Before Egypt erupted in flames in 2011, it announced that it would issue a tender for building four nuclear power plants. Its minister of electricity, Hassan Younes, told Reuters that the United States expressed interest in building nuclear power reactors for them, too. What the Egyptian rebels, rioters, and administration partisans would have done with three or four completed nuclear reactors during their revolution is painful to contemplate.

Throughout his political career, Obama never acknowledged nuclear power proliferation's dark side — it is the perfect cover for developing nuclear weapons and once the nuclear reactors are built nothing short of a military invasion can definitively destroy that nation's nuclear weapons program. Iran and North Korea are cases in point. But instead of fighting nuclear proliferation, Obama became that industry's most effective advocate since Dwight David Eisenhower, who created the global nuclear proliferation industry with his "Atoms for Peace" speech — something we will discuss in detail later.

Obama also seemed indifferent to the threat nuclear waste posed to the nation.

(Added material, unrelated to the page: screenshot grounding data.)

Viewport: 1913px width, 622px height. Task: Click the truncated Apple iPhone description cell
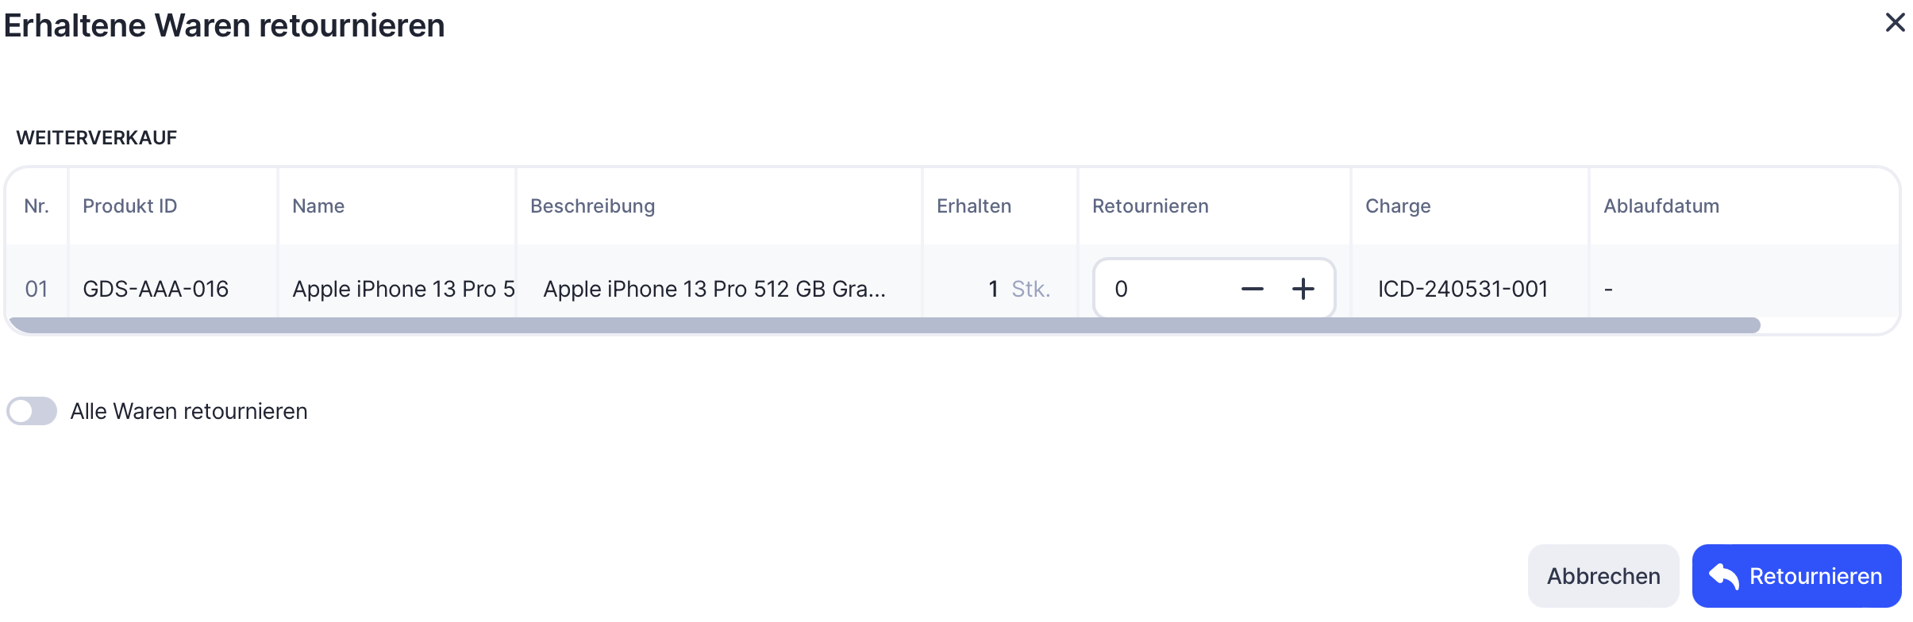(x=714, y=289)
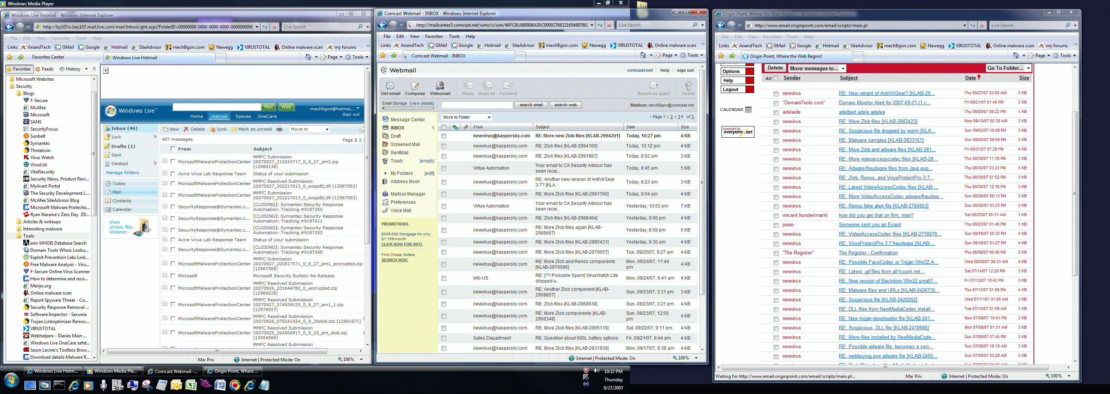
Task: Open the Go To Folder dropdown
Action: [1008, 68]
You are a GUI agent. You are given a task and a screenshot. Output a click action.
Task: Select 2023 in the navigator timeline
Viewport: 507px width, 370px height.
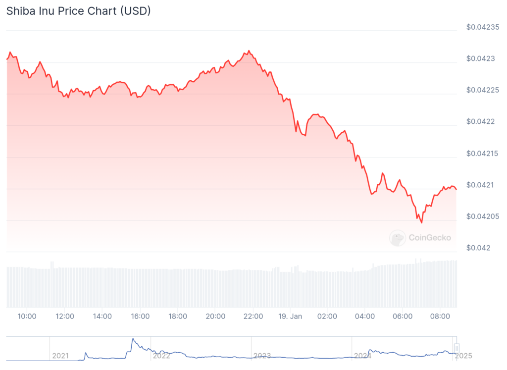(x=262, y=356)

Given the almost incomprehensible virulence of spent fuel, one would think that Washington would have outlawed its creation and shut down the industry's current reactors as soon as their licenses expired.

Not so.

Instead, in 1987, President Ronald Reagan convinced Congress to begin building a central repository for that industry's soaring edifice of radioactive refuse — which, during the Obama administration, weighed over seventy-five tons. The industry adds to that quantity 2.2 tons annually and were those endlessly lethal rods all packed together like sardines, they would take up 160,000 cubic feet. Of course, were they thus crammed together, they would also chain-react.

Reagan's permanent storage site for this nuclear nightmare was to be Yucca Mountain, less than a hundred miles northwest of Las Vegas. Washington eventually spent over $11 billion on the Yucca storage site — a deep stainless-steel-lined mine shaft bored into the mountain, and the Bush administration estimated that were the United States to finish it, the total cost would run $90 billion. To pressure the Department of Energy (DOE) into finishing the facility on time, Congress ordered the completion of the Yucca Mountain site by 1998; failure do so required $1 billion a year in fines and penalties, payable to the nuclear industry. Since 1998, U.S. taxpayers have ponied up $1 billion a year in tribute to the nuclear power industry.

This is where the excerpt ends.